The problem » Once the line with "You are a computer-use agent. Screen dimensions: 1568x729" is found in the data, output it and each following line exactly, up to and including the line with "Instruction: Click the 版本1.93 Chinese heading", and nothing before or after.

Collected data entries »

:::

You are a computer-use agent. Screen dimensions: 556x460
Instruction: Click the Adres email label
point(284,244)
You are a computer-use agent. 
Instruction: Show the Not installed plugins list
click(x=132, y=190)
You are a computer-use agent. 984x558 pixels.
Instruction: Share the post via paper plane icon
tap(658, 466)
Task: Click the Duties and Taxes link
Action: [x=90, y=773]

:::

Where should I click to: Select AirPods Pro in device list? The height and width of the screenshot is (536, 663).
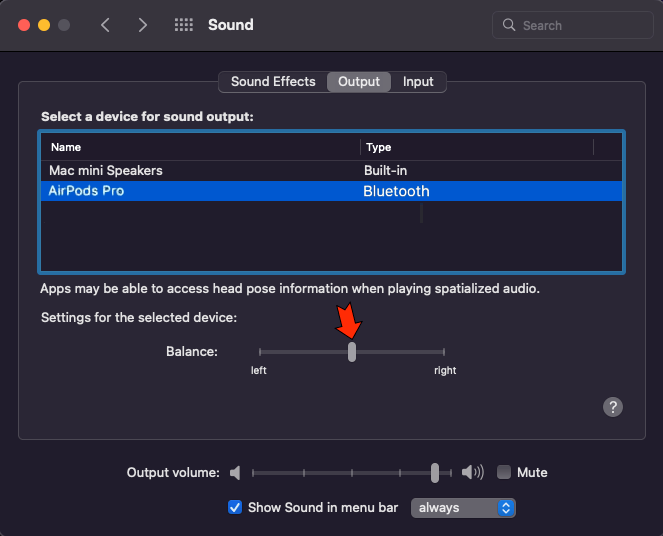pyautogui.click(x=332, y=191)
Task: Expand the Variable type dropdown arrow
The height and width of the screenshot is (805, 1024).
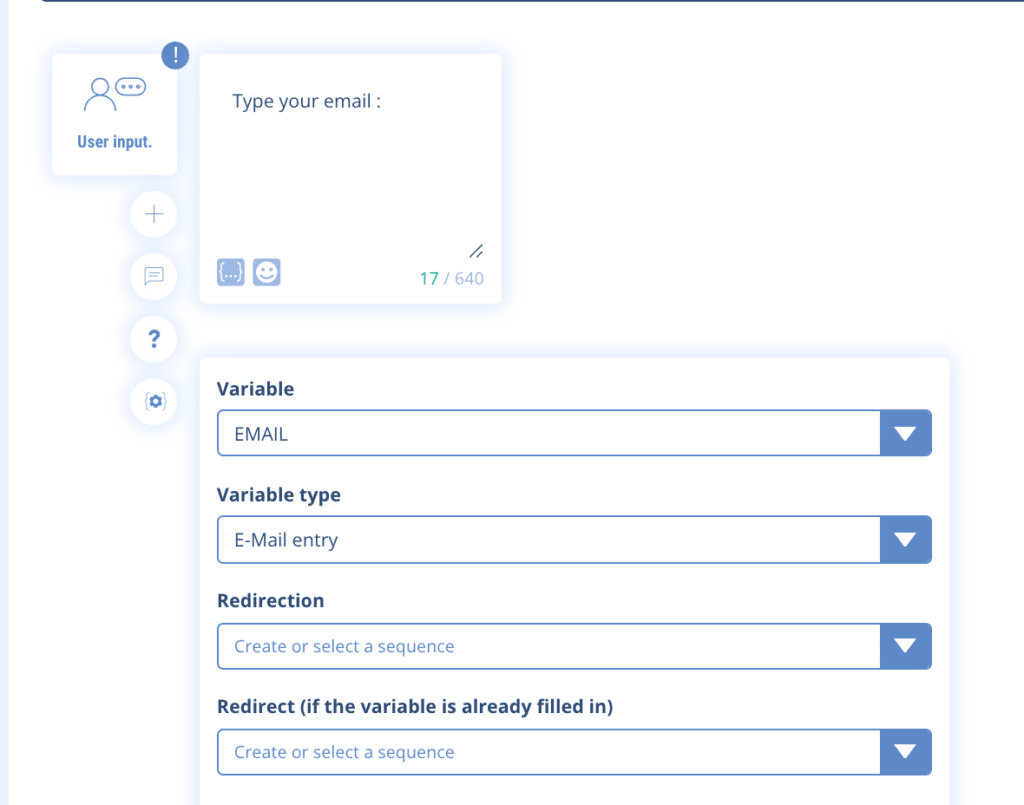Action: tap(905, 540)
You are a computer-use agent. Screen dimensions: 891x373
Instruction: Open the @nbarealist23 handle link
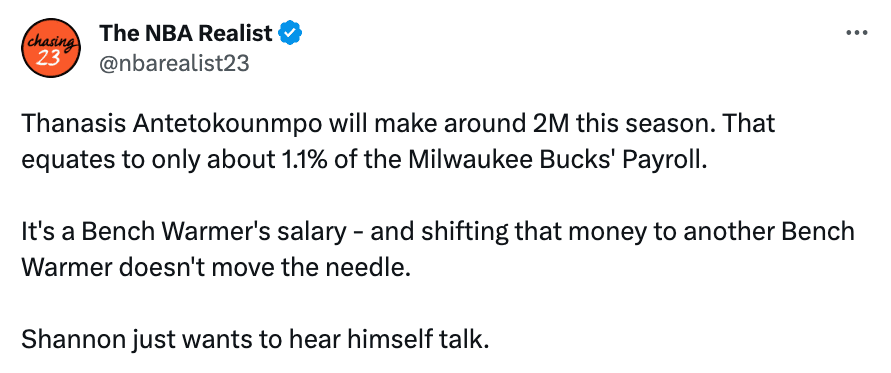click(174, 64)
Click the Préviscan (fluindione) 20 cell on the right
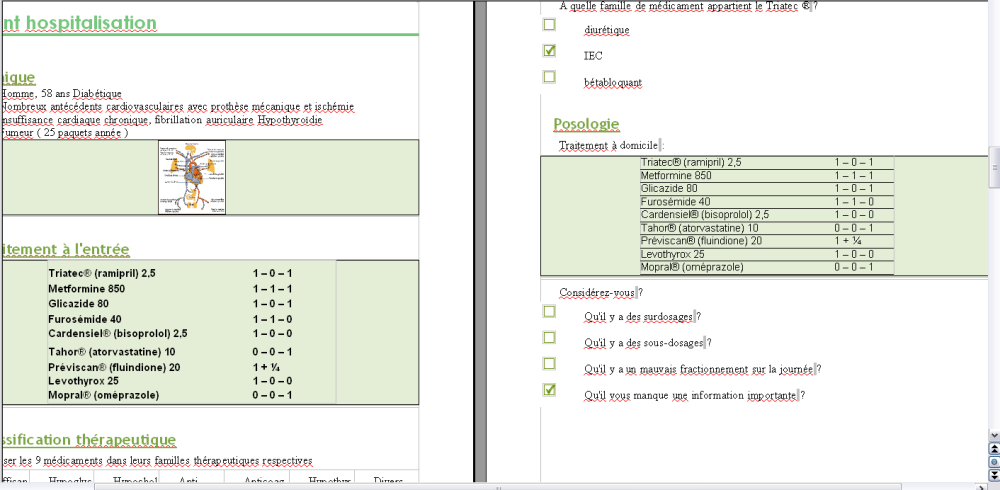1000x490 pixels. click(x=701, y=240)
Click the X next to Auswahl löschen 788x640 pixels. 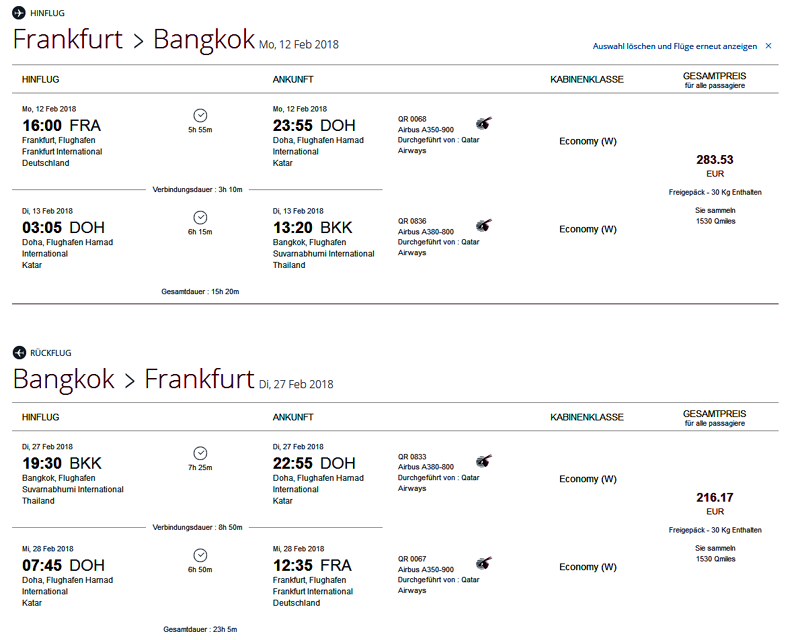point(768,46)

:::

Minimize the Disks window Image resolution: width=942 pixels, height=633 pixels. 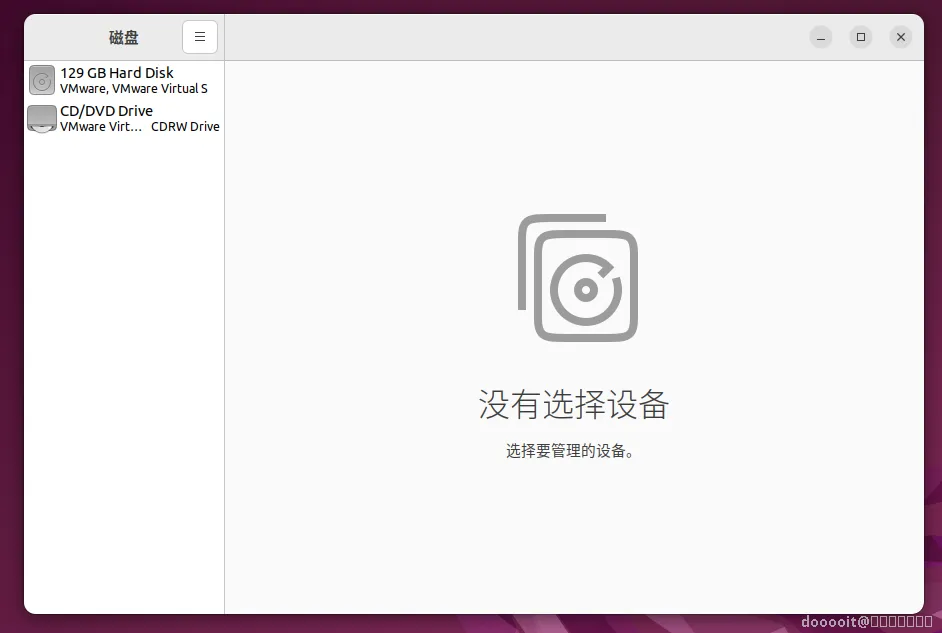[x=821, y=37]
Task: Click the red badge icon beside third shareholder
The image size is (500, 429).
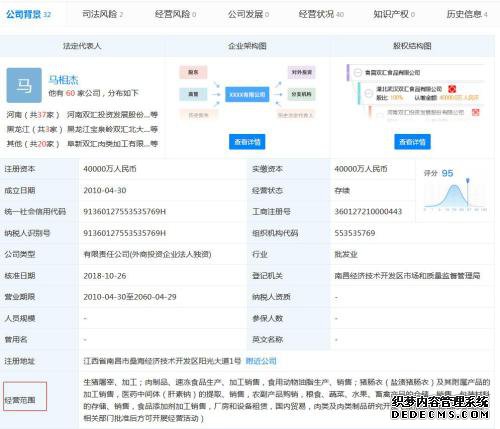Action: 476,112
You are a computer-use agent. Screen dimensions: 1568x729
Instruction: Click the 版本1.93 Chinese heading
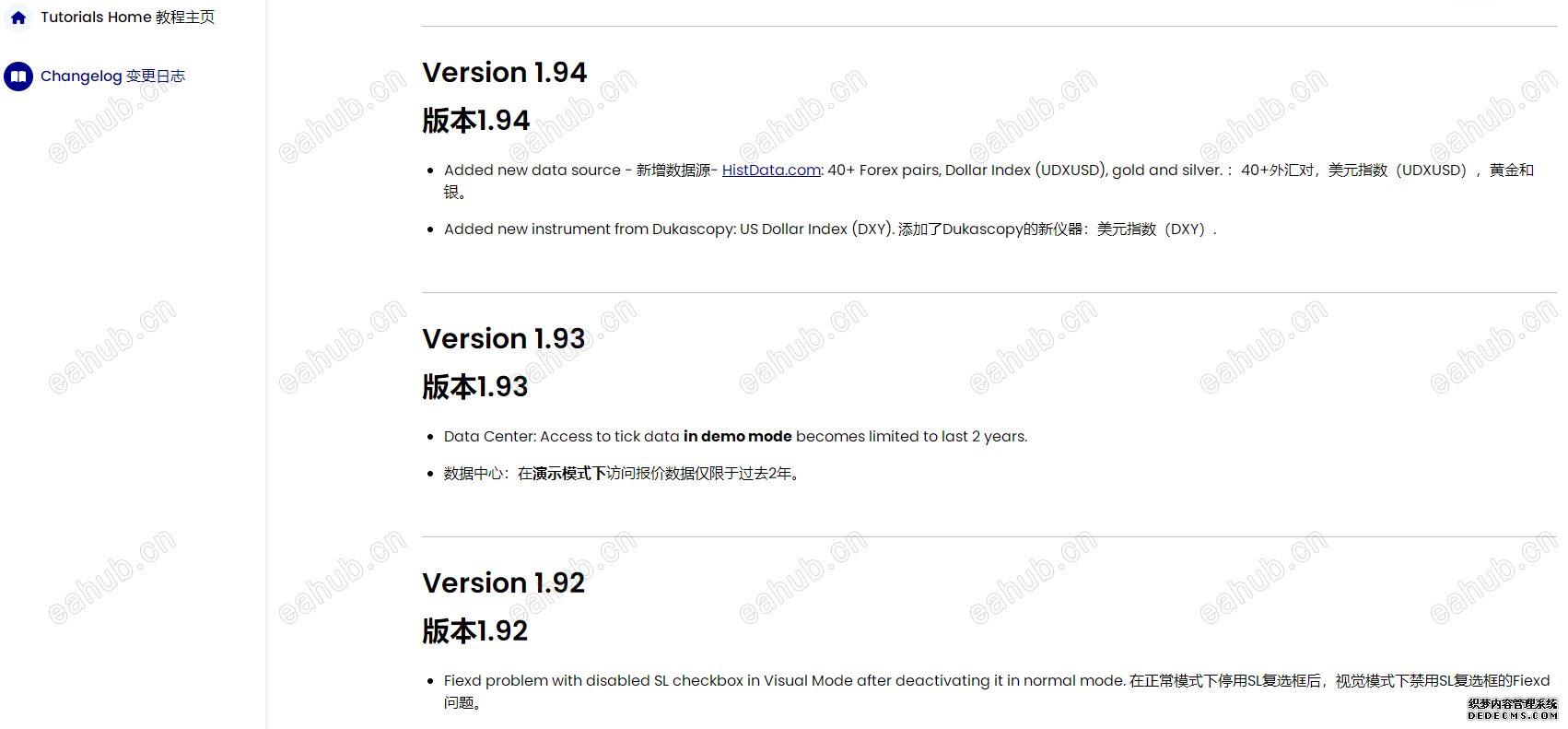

:::

Answer section »
You are a computer-use agent. Screen dimensions: 1568x729
Instruction: Click the 版本1.93 Chinese heading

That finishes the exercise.